Zwężenie to może nie być istotne w stanie spoczynku, gdyż nie ma wówczas zapotrzebowania na większą ilość krwi. Jednak podczas wysiłku brak możliwości dostarczenia większej ilości krwi powoduje niedokrwienie lub zawał. Miażdżyca jest chorobą tętnic - stanem, w którym mamy do czynienia z przewlekłym procesem zapalnym i zwiększoną krzepliwością (stąd tak duże znaczenie ma ilość płytek krwi i innych czynników krzepnięcia).
Co ma z tym wspólnego alkohol? Czy są badania wskazujące na jego korzystny wpływ na przebieg choroby wieńcowej serca?
Badania mają prawie zawsze charakter obserwacyjny, bowiem nie wyznaczono konkretnych rygorów w ich przeprowadzeniu. Takimi badaniami często obejmuje się bardzo liczne grupy pacjentów (badania amerykańskie objęły około 200 tys. osób, a w badaniu przeprowadzonym na wyspach uczestniczyło 12 tys. osób).
Stwierdzenie wprost, że wypicie niewielkiej ilości alkoholu wywiera korzystny wpływ na nasze zdrowie nie byłoby w pełni uprawnione. Bardzo istotny jest bowiem wzorzec konsumpcji, tzn. co pijemy, w jakich ilościach i jak często. Ważne jest także to, czy pijemy regularnie oraz jak się odżywiamy. W północnej i wschodniej części naszego kontynentu zwykło się pić jednorazowo spore ilości alkoholu. Badania wykazują niekorzystny wpływ takiego sposobu konsumpcji. Z kolei w krajach basenu Morza Śródziemnego wzorzec ten jest zupełnie inny. Pije się tam regularnie niewielkie ilości alkoholu (zwykle czerwonego wina). W zakrojonych na dużą skalę badaniach udowodniono, że zachorowalność i śmiertelność z powodu choroby niedokrwiennej serca jest w tych krajach najmniejsza. Tą korzystną sytuację wiąże się jednak także z dietą, która towarzyszy konsumpcji alkoholu. Powszechnie wiadomo,że dieta śródziemnomorska składa się w znacznej mierze z warzyw i owoców, oleju z oliwek, czy owoców morza.
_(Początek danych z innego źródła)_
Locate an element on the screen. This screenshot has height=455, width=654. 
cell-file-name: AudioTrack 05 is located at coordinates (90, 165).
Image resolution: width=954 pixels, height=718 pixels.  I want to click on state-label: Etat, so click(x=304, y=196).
Czy zatem spożywanie małych ilości alkoholu powinno stać się receptą na zdrowsze życie? Jeśli tak, to czy można jednoznacznie określić, jaka to ilość? Około 20 g alkoholu dziennie - taką dawkę można uznać za wskazaną. Tym niemniej ważne jest jaki alkohol spożywamy. Czerwone wino wygrywa prawie we wszystkich badaniach. Chodzi zwłaszcza o znajdujące się w nim związki polifenolowe, przede wszystkim resweratrol. Dostępne są już nawet tabletki zawierające tą substancję, uzyskiwaną ze skórek winogron. Pamiętajmy jednak, że te same związki polifenolowe zawiera także czekolada, kawa, kakao i winogrona. Jak działają owe związki? W dużym uproszczeniu można rzec, że zmniejszają krzepliwość krwi (wpływając na płytki i inne czynniki krzepnięcia), mają właściwości antyoksydacyjne (zmniejszają powstawania bardziej miażdżycowych cząsteczek tłuszczu), a także rozkurczają naczynie tętnicze. To wszystko przekłada się na lżejszy przebieg chorób serca.
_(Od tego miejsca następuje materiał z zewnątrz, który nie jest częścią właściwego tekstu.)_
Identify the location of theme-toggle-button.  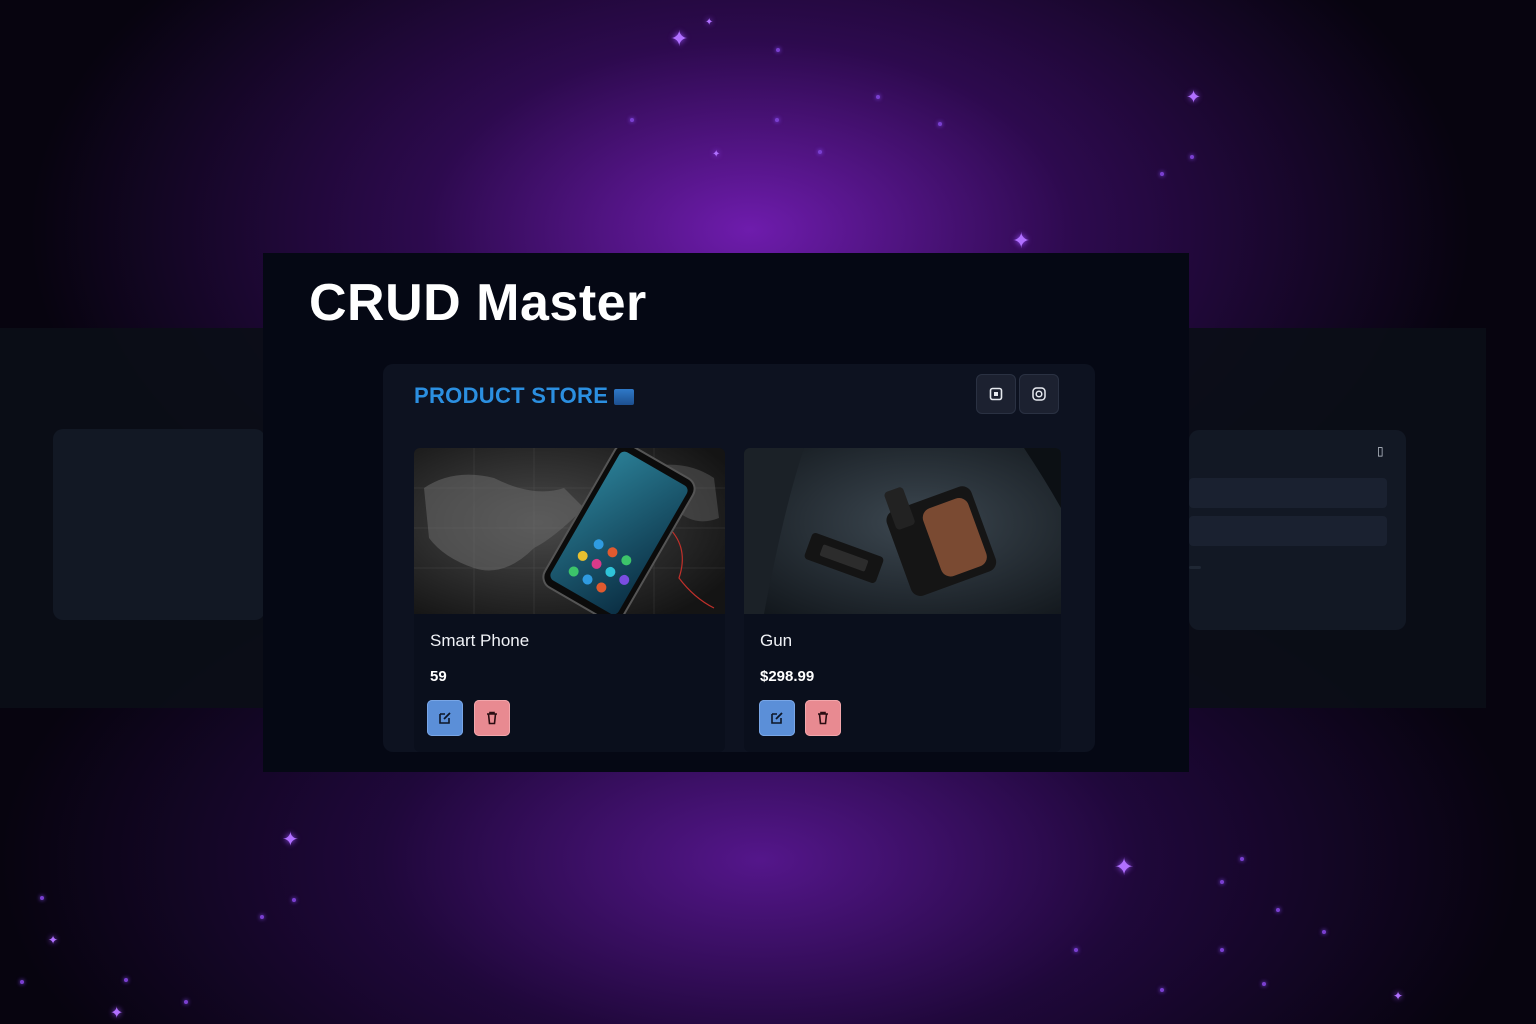
(1039, 394).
Takie działanie mają głównie wina czerwone. Wina białe i różowe nie wykazują większości tych korzystnych cech.
Jak to zwykle w nauce bywa, istnieją również wyniki badań podważające korzystne działanie czerwonego wina. Niektóre z nich wydają się przekonywać wielu specjalistów, dlatego też decyzję "pić, czy nie" pozostawiamy czytelnikowi.